▸ Assignment
Looking at the listing below, retype exactly the lines starting at the one containing "Where should I click to: Open" and ending at the one containing "Task: Create a new Aufgabe from toolbar", both included, and nothing else.
--- START ---
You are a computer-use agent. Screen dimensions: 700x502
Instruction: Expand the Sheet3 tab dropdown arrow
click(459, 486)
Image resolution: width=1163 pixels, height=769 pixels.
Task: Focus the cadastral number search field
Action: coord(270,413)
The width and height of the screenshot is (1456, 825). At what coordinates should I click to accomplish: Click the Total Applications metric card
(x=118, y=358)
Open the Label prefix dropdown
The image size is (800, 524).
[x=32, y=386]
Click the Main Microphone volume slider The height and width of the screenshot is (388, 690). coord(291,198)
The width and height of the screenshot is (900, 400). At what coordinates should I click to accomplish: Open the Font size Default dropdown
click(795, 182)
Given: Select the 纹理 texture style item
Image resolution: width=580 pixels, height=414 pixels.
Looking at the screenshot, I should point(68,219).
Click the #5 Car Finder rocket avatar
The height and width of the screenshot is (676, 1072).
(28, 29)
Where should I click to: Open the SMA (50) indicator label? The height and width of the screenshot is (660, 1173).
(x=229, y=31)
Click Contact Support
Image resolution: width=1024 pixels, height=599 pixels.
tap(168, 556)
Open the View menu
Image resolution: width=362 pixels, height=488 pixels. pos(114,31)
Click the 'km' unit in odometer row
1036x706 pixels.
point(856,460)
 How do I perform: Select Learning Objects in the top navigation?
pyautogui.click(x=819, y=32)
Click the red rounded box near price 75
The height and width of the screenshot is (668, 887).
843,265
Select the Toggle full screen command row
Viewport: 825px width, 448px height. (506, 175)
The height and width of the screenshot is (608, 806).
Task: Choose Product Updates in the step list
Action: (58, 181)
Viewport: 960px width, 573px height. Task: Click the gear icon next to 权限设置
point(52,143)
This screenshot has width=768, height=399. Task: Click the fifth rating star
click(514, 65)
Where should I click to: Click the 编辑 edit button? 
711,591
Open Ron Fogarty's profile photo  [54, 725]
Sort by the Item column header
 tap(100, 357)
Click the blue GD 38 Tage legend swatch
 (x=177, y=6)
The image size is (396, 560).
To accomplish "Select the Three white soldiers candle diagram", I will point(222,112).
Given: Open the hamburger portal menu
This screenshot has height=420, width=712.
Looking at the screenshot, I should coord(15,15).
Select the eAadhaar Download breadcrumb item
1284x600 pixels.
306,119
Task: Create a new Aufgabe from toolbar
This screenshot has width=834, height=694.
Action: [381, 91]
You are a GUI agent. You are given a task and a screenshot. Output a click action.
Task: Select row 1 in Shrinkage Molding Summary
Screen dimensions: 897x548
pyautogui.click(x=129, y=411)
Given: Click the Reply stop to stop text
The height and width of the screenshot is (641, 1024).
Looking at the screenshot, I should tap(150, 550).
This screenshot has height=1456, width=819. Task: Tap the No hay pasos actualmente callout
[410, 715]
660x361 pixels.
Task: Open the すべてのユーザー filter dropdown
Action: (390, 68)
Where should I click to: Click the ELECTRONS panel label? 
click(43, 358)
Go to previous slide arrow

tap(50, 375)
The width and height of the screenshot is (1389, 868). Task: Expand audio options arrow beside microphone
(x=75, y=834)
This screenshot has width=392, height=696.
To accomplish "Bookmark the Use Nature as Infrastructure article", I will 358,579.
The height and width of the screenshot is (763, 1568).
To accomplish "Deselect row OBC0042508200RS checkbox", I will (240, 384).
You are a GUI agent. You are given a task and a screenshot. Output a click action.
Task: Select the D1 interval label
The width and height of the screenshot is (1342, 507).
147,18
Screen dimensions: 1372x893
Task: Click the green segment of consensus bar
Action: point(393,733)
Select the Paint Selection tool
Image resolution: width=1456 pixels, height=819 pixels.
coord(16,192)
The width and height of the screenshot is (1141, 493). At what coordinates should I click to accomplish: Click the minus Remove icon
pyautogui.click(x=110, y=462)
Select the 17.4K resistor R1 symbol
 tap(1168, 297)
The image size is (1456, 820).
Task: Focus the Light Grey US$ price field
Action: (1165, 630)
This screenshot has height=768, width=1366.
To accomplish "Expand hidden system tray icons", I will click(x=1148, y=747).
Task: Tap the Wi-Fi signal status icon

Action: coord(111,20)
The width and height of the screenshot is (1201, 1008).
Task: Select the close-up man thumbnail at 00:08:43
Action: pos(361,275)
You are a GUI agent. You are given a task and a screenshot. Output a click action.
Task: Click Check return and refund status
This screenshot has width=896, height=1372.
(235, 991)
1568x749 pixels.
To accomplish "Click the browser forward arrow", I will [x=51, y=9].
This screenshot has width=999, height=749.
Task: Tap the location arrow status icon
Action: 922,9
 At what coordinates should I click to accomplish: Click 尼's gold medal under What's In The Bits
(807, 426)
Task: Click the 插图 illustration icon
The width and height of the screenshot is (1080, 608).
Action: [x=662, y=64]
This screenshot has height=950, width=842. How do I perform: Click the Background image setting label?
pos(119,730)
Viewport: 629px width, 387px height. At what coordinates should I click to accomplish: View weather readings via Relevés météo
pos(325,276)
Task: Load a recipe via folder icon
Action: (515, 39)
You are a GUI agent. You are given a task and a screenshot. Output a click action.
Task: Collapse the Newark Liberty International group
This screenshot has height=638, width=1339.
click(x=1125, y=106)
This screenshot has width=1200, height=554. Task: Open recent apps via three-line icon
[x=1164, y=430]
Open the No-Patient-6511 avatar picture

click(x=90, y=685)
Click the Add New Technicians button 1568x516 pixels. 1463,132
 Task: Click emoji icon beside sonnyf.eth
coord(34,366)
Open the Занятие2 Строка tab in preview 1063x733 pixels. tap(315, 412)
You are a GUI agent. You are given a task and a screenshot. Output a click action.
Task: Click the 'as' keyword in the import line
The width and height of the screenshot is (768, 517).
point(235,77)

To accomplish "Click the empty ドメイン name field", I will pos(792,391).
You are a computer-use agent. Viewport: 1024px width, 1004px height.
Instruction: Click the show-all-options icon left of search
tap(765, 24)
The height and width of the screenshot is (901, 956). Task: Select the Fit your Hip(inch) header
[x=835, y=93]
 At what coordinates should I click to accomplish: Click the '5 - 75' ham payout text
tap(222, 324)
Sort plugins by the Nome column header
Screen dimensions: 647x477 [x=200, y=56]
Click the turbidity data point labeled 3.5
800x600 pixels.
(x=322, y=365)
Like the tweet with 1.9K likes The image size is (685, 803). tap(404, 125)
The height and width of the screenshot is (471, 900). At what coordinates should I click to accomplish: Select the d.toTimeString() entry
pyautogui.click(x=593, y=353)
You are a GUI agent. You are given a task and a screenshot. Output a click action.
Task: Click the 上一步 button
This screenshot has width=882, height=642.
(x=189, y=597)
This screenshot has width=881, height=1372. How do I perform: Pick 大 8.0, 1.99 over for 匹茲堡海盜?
--- END ---
▸ Solution
Where should I click to: Open the SMA (50) indicator label? The height and width of the screenshot is (660, 1173).
(x=229, y=31)
Click Contact Support
Image resolution: width=1024 pixels, height=599 pixels.
tap(168, 556)
Open the View menu
Image resolution: width=362 pixels, height=488 pixels. pos(114,31)
Click the 'km' unit in odometer row
1036x706 pixels.
point(856,460)
 How do I perform: Select Learning Objects in the top navigation?
pyautogui.click(x=819, y=32)
Click the red rounded box near price 75
The height and width of the screenshot is (668, 887).
843,265
Select the Toggle full screen command row
Viewport: 825px width, 448px height. (506, 175)
The height and width of the screenshot is (608, 806).
Task: Choose Product Updates in the step list
Action: (58, 181)
Viewport: 960px width, 573px height. Task: Click the gear icon next to 权限设置
point(52,143)
This screenshot has width=768, height=399. Task: Click the fifth rating star
click(514, 65)
Where should I click to: Click the 编辑 edit button? 
711,591
Open Ron Fogarty's profile photo  [54, 725]
Sort by the Item column header
 tap(100, 357)
Click the blue GD 38 Tage legend swatch
 (x=177, y=6)
The image size is (396, 560).
To accomplish "Select the Three white soldiers candle diagram", I will point(222,112).
Given: Open the hamburger portal menu
This screenshot has height=420, width=712.
Looking at the screenshot, I should coord(15,15).
Select the eAadhaar Download breadcrumb item
1284x600 pixels.
306,119
Task: Create a new Aufgabe from toolbar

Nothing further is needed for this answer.